= YOUR TASK =
The records are to be repeated in full. Every line must match.
+++ SUPPLIED DATA
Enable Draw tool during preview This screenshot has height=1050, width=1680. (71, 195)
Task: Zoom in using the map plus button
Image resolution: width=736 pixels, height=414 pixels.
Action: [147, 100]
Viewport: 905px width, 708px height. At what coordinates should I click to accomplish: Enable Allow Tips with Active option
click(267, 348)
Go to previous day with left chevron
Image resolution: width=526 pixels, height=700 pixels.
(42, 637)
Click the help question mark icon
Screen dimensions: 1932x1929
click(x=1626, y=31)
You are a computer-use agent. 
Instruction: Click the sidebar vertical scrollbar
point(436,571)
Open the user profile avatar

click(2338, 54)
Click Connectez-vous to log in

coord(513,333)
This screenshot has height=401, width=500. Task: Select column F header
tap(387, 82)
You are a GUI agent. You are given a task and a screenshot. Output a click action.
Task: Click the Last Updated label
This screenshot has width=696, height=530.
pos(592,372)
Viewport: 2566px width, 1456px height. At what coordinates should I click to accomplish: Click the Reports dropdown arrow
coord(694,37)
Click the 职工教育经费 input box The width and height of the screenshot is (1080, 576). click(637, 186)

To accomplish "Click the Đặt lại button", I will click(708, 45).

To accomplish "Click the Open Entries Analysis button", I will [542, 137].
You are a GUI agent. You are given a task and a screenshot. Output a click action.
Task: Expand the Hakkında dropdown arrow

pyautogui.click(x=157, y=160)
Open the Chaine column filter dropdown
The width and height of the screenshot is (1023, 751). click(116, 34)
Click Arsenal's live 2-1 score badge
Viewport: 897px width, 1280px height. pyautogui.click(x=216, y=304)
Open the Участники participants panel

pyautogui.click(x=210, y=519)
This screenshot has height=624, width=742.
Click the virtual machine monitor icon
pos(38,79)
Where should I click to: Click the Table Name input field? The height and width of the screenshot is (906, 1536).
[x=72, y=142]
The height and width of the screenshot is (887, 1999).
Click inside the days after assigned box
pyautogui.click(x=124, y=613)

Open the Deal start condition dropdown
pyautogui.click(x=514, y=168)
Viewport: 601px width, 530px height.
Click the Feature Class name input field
++++++
= RESPONSE AREA =
Enable Draw tool during preview This screenshot has height=1050, width=1680. (71, 195)
Task: Zoom in using the map plus button
Image resolution: width=736 pixels, height=414 pixels.
Action: [147, 100]
Viewport: 905px width, 708px height. At what coordinates should I click to accomplish: Enable Allow Tips with Active option
click(267, 348)
Go to previous day with left chevron
Image resolution: width=526 pixels, height=700 pixels.
(42, 637)
Click the help question mark icon
Screen dimensions: 1932x1929
click(x=1626, y=31)
You are a computer-use agent. 
Instruction: Click the sidebar vertical scrollbar
point(436,571)
Open the user profile avatar

click(2338, 54)
Click Connectez-vous to log in

coord(513,333)
This screenshot has height=401, width=500. Task: Select column F header
tap(387, 82)
You are a GUI agent. You are given a task and a screenshot. Output a click action.
Task: Click the Last Updated label
This screenshot has width=696, height=530.
pos(592,372)
Viewport: 2566px width, 1456px height. At what coordinates should I click to accomplish: Click the Reports dropdown arrow
coord(694,37)
Click the 职工教育经费 input box The width and height of the screenshot is (1080, 576). click(637, 186)

To accomplish "Click the Đặt lại button", I will click(708, 45).

To accomplish "Click the Open Entries Analysis button", I will [542, 137].
You are a GUI agent. You are given a task and a screenshot. Output a click action.
Task: Expand the Hakkında dropdown arrow

pyautogui.click(x=157, y=160)
Open the Chaine column filter dropdown
The width and height of the screenshot is (1023, 751). click(116, 34)
Click Arsenal's live 2-1 score badge
Viewport: 897px width, 1280px height. pyautogui.click(x=216, y=304)
Open the Участники participants panel

pyautogui.click(x=210, y=519)
This screenshot has height=624, width=742.
Click the virtual machine monitor icon
pos(38,79)
Where should I click to: Click the Table Name input field? The height and width of the screenshot is (906, 1536).
[x=72, y=142]
The height and width of the screenshot is (887, 1999).
Click inside the days after assigned box
pyautogui.click(x=124, y=613)

Open the Deal start condition dropdown
pyautogui.click(x=514, y=168)
Viewport: 601px width, 530px height.
Click the Feature Class name input field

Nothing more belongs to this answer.